On Jul 9, 2011, at 11:39 AM, Vicente Botet wrote:
You are right and the same applies to any type-to-type conversion. And maybe this is the MAJOR flaw of Boost.Conversion: to think that we can define extrinsically THE conversion between two types. Every body admit that if a class T defines a constructor from a std::string THE conversion from std::string to T is the one defined by this constructor.
Yes, this is a problem with all global customization points. I would expect than any one developer would want to use either lexical_cast or coerce. However, does the ODR mean that the exact same conversions would have to be defined in a library and in any code that uses the library? That sounds tricky! Just document it as a known limitation and reviewers can decide
Note that this issue is not only limited to Boost.Conversion but to any function that could be overloaded by the user or any template class that can be specialized by the user. Two different parts of a program could make the same overloading or the same specialization. This doesn't implies that we should avoid overloading or specializations.
Right.
It seems clear to me that if we don't have a consensus on the default type-to-type conversion extrinsically Boost.Conversion mustn't not provide it,
IIUC it's providing the conversions and the user chooses them by #including the headers of interest.
neither the user.
? Really?
Does it means that Boost.Conversion has no sens? I don't know.

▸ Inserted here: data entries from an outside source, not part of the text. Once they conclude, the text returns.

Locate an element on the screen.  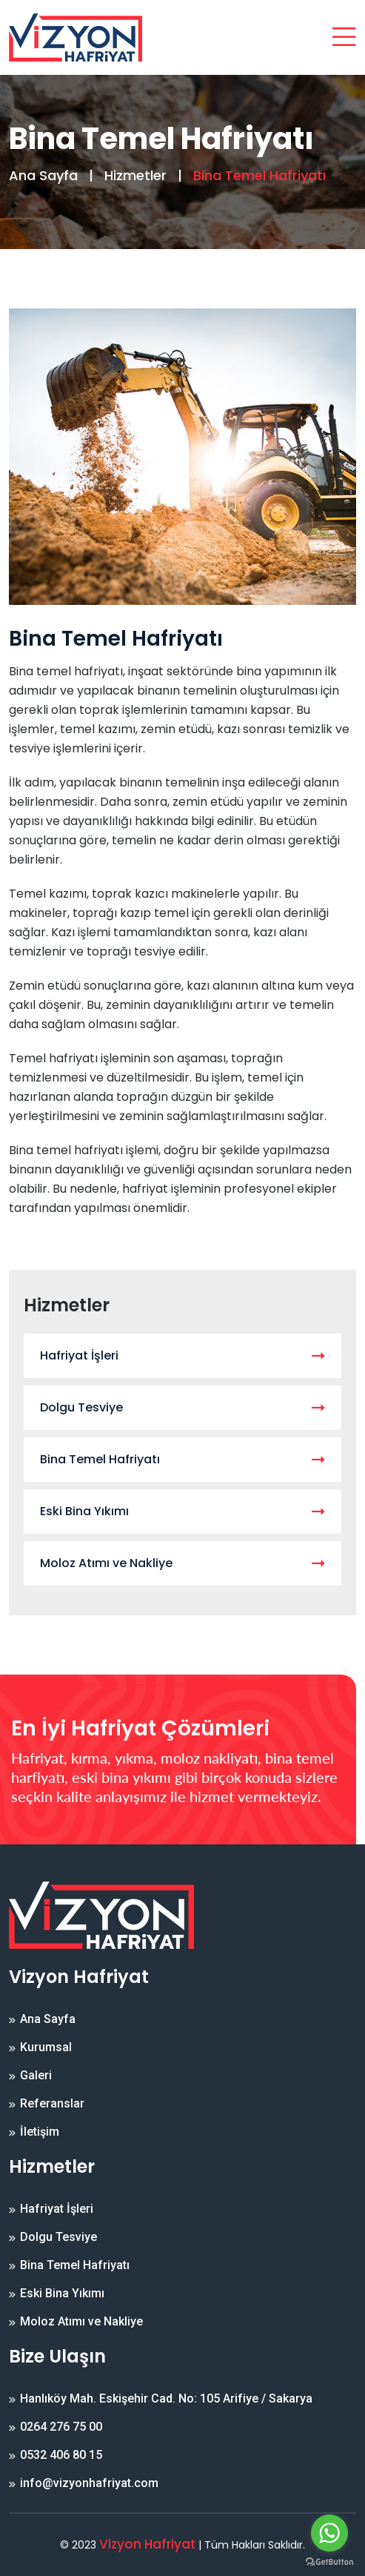
Kurumsal is located at coordinates (46, 2047).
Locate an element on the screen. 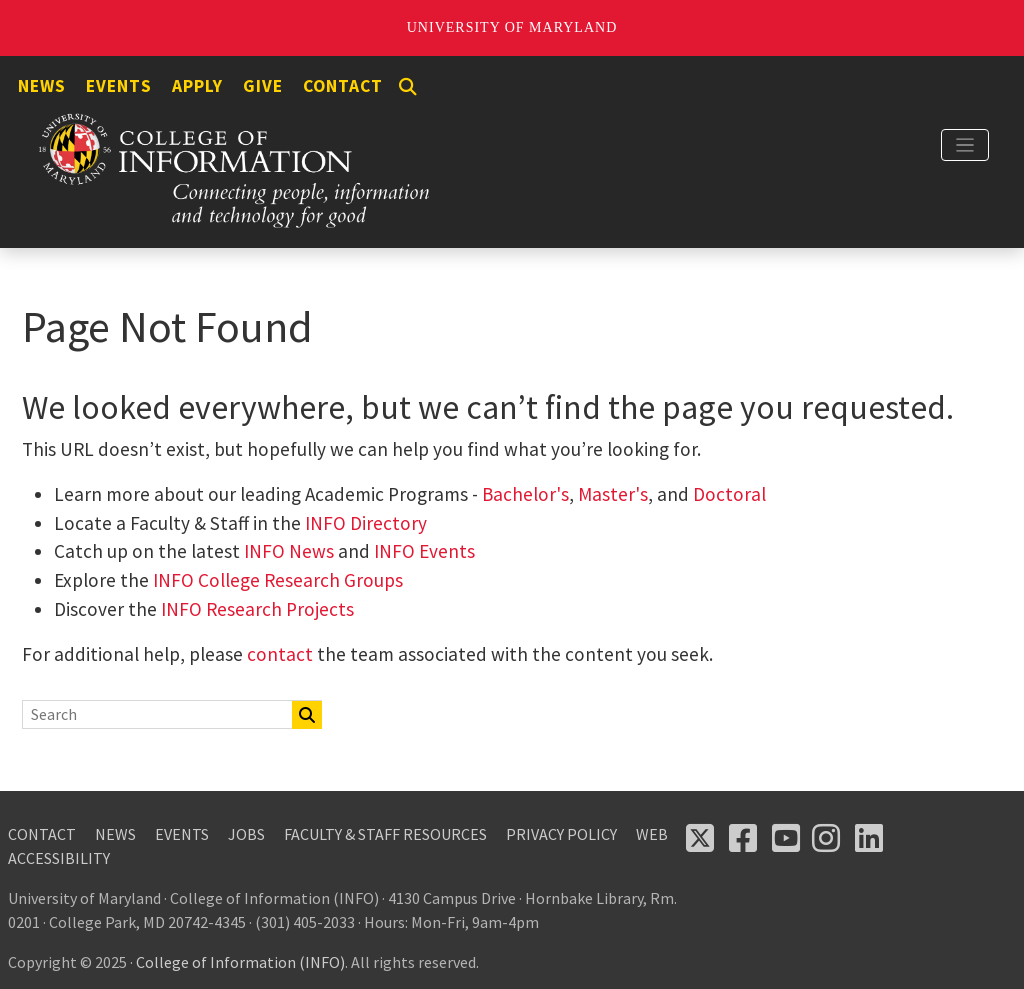  University of Maryland is located at coordinates (512, 27).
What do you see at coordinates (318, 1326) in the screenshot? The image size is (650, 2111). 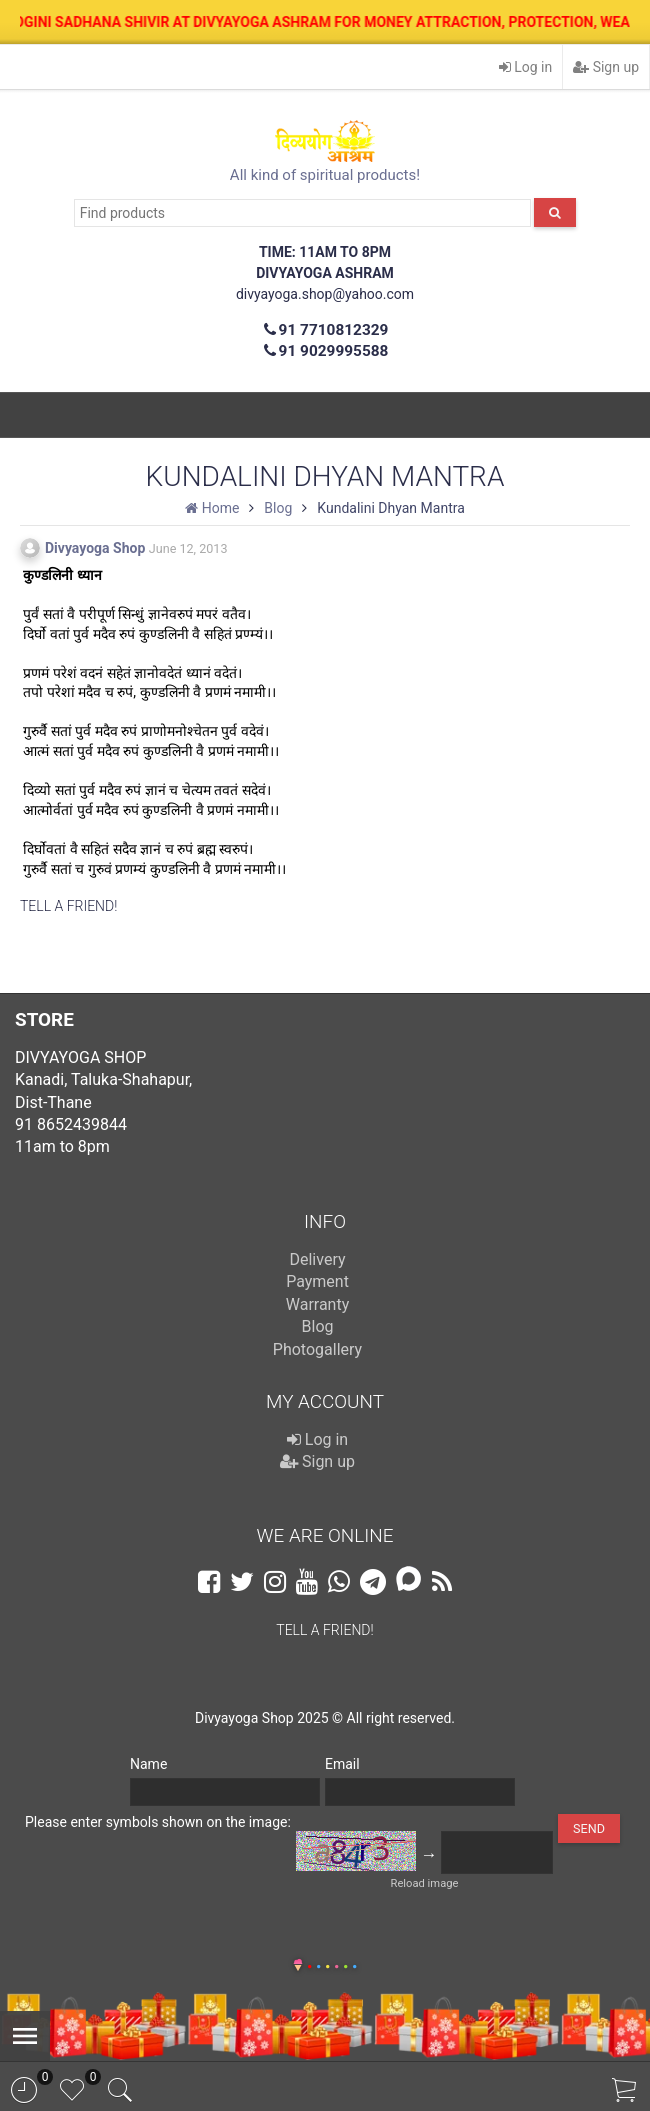 I see `Blog` at bounding box center [318, 1326].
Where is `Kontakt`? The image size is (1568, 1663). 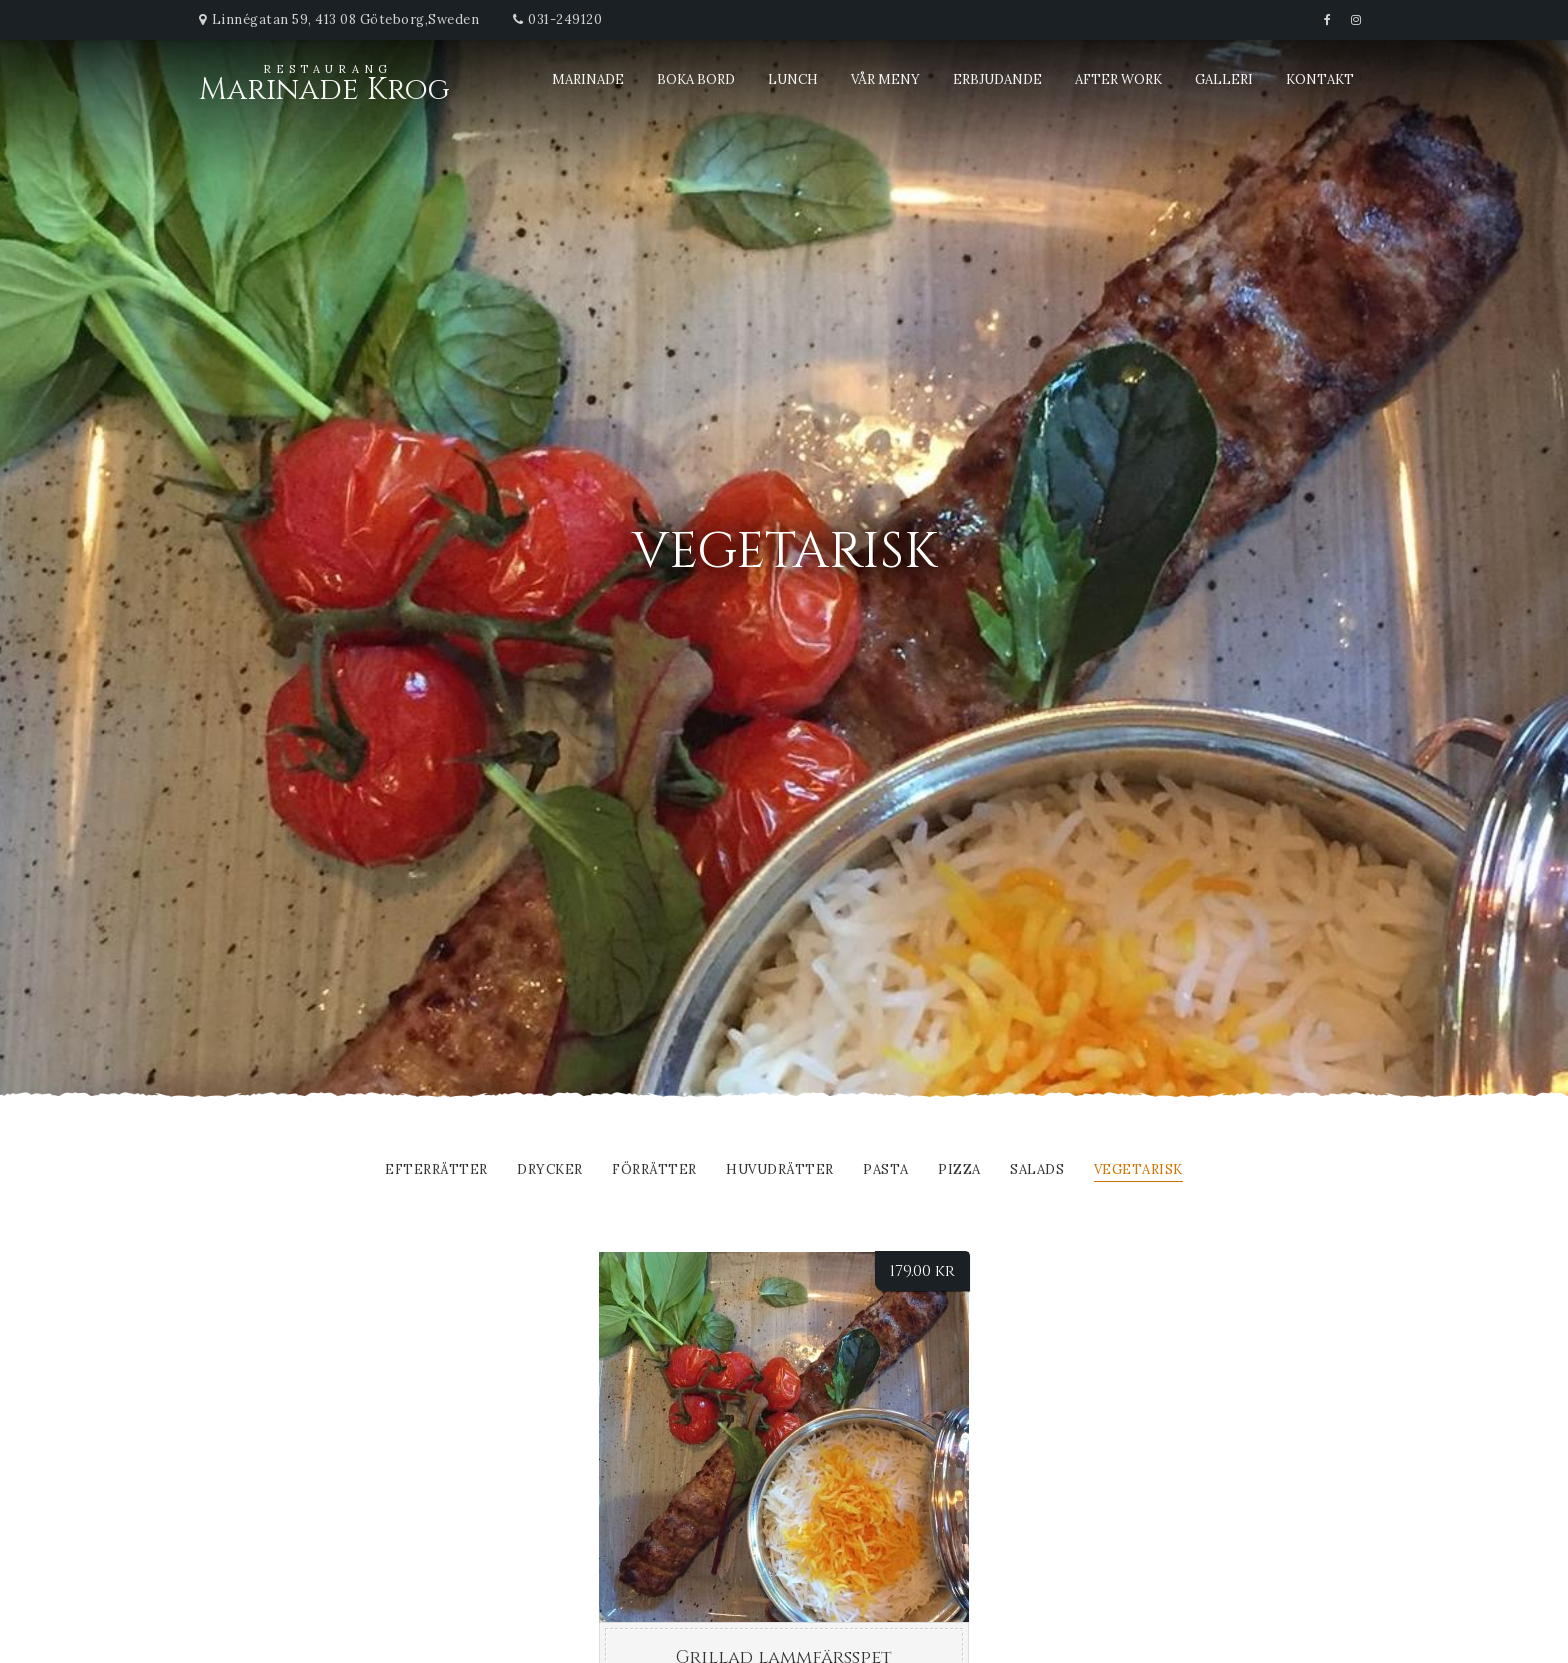 Kontakt is located at coordinates (1320, 79).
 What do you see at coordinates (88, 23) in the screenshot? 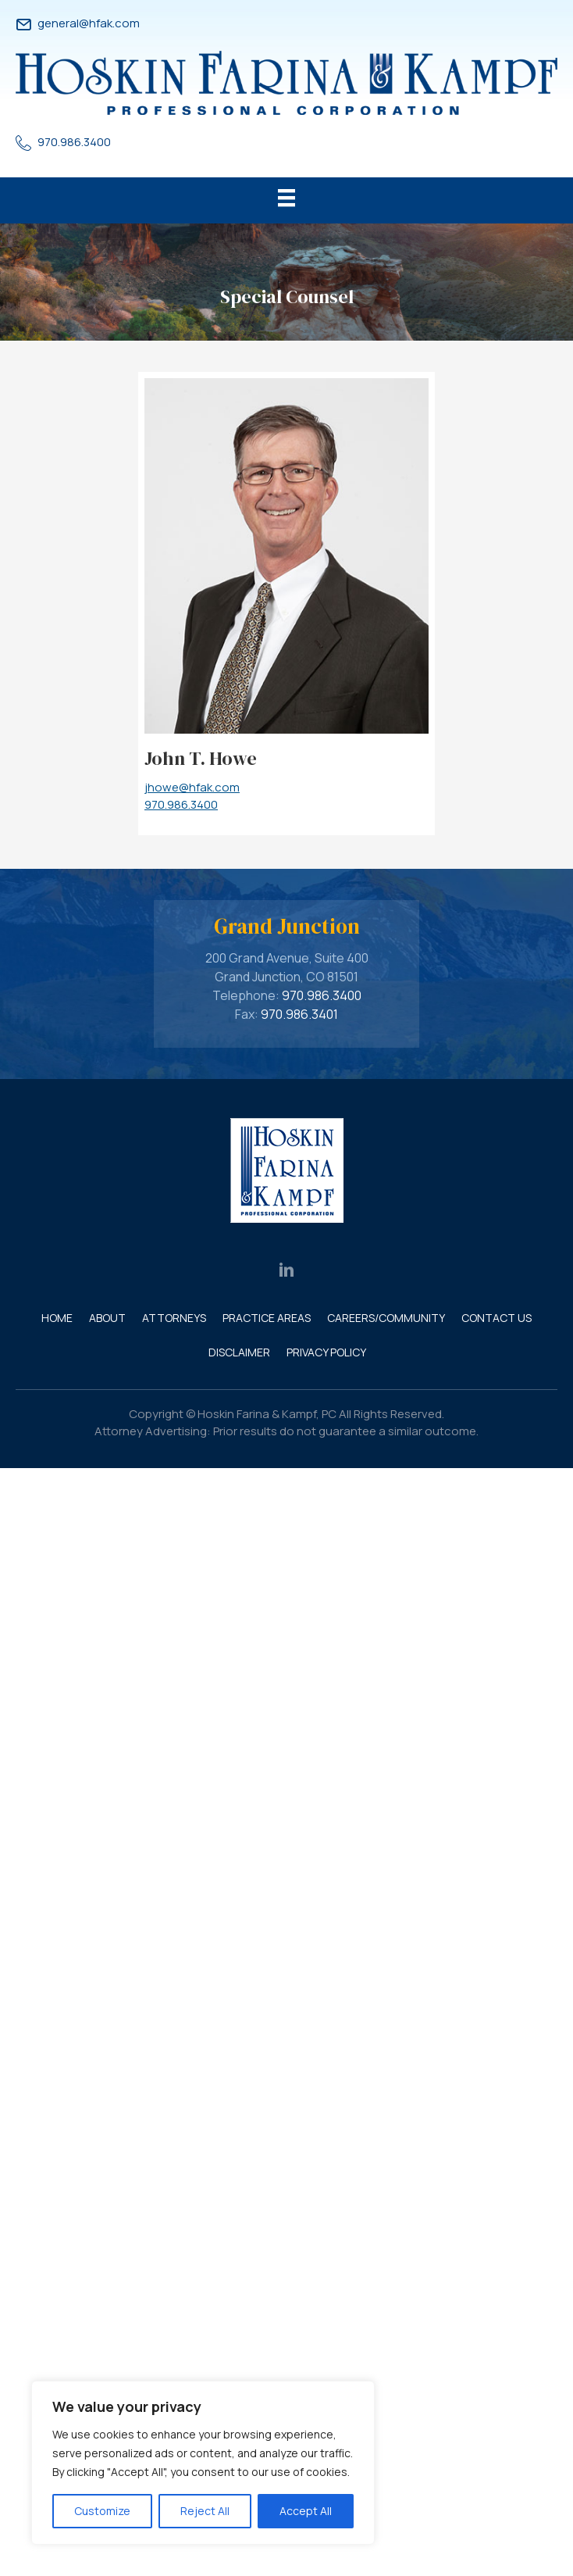
I see `general@hfak.com` at bounding box center [88, 23].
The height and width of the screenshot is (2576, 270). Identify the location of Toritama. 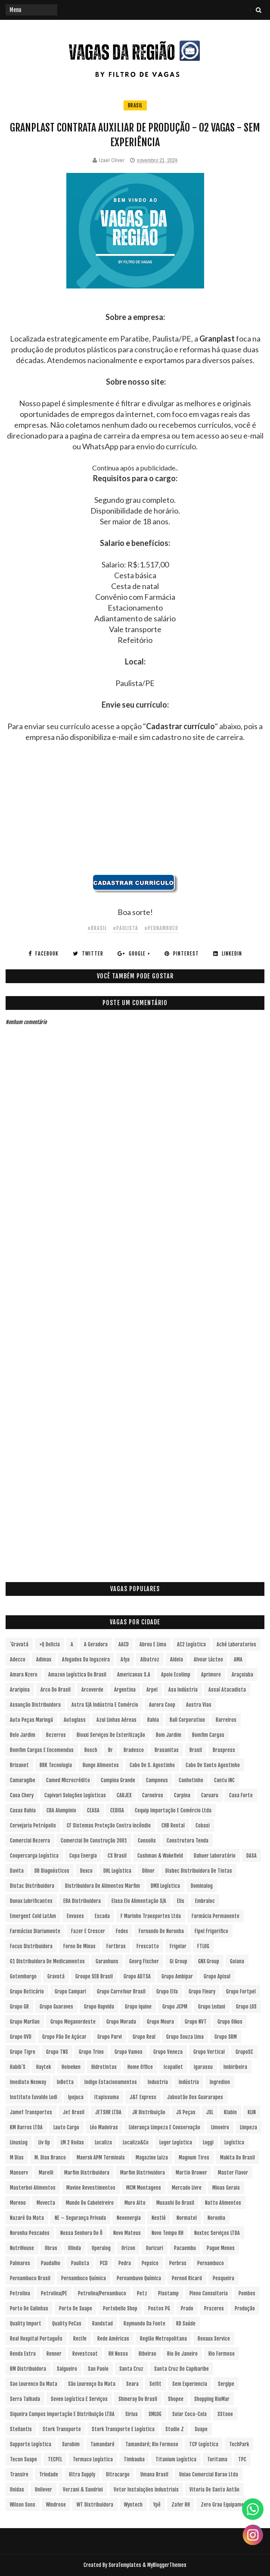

Coming back to the string to int conversion, if we can not have a default string-to-type or type-to-string, Boost.Conversion must remove these specializations.
Seems to me there are still defaults: decimal provided by either lexical_cast or coerce depending on user preferences. And the user has to be careful. Or are you saying that since all libraries linked into a program must agree on which conversions to use, Conversion should only define ones that everyone agrees on? That sounds rather extreme. Why not just stipulate that the set must be the same throughout the program? Libraries would document or allow customization of which converters they use.